Distraction carries with it a cause and affect (verb).
First, “distraction causes distortion.” It literally makes us see things in a twisted way. We can actually become sucked into busyness to the point where we begin to care less about the things which we care about the most. Kind of crazy if you think about it.
You say, “What does it look like when one has distraction distortion?”
Your little girl asks you to read her a story and your first reaction is to be annoyed. Your wife requests a chat and you nod without listening because she is interrupting the game. Your son wants you to play a game of horse with him in the driveway, but you blow him off because you need to
make a couple of phone calls. The game of horse never happens. Distraction causes distortion.
But the effect (noun) might be even greater. Distraction affects attraction. Miss enough bedtime stories, skip too many moments of connection with your spouse, and never show up in the driveway for horse games with your son, and soon you will be much less “attractive” to those who matter most. Distraction affects attraction.

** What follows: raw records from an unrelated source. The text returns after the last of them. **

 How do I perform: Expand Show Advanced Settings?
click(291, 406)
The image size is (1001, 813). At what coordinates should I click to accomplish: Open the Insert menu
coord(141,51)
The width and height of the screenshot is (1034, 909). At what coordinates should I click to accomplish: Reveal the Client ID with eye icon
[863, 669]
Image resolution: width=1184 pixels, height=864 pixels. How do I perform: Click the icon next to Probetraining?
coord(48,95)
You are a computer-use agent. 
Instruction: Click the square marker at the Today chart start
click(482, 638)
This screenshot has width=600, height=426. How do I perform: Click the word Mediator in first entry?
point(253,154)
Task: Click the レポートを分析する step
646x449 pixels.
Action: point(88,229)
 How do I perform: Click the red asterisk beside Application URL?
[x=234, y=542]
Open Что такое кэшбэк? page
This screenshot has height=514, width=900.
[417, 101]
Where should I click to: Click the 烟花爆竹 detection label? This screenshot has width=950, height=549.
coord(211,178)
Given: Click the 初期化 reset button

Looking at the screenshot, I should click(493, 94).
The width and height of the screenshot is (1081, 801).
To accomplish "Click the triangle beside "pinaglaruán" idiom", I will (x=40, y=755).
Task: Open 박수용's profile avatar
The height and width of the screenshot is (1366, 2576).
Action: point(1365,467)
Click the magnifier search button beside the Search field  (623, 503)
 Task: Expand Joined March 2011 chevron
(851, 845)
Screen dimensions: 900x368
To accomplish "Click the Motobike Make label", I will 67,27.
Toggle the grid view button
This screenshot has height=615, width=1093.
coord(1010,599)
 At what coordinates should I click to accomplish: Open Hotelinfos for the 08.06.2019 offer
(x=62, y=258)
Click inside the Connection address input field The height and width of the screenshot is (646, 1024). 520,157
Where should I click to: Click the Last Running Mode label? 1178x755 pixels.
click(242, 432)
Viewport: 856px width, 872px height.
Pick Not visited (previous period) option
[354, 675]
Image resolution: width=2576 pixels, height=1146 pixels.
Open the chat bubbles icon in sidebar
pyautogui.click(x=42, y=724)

If today finds you blinded by busyness and detached from the ones you love the most, maybe you should give some serious think time to the “cause and affect” of your distracted choices.
Remember, relationships cannot be rushed and healthy at the same time, and rarely do they thrive in the midst of distraction.
Leadership Begins at Home,
Randy
What are some common areas where leaders find themselves distracted?
Comment Below …
Great reminder Randy, thanks for sharing! I try to frequently assess the distractions in my life, which really is an issue of priority for me. If I am not careful, misplaced and misguided priorities, no matter how good I think my intentions might be, or how many ways I can justify them, can give me a “distorted” view of life and what truly matters, while at the same time causing the people around me who matter the most to become less “attractive” and vice versa. If I am not careful, my priorities can become less about people(relationships) and more about me.
So true, Zac. Thanks for commenting!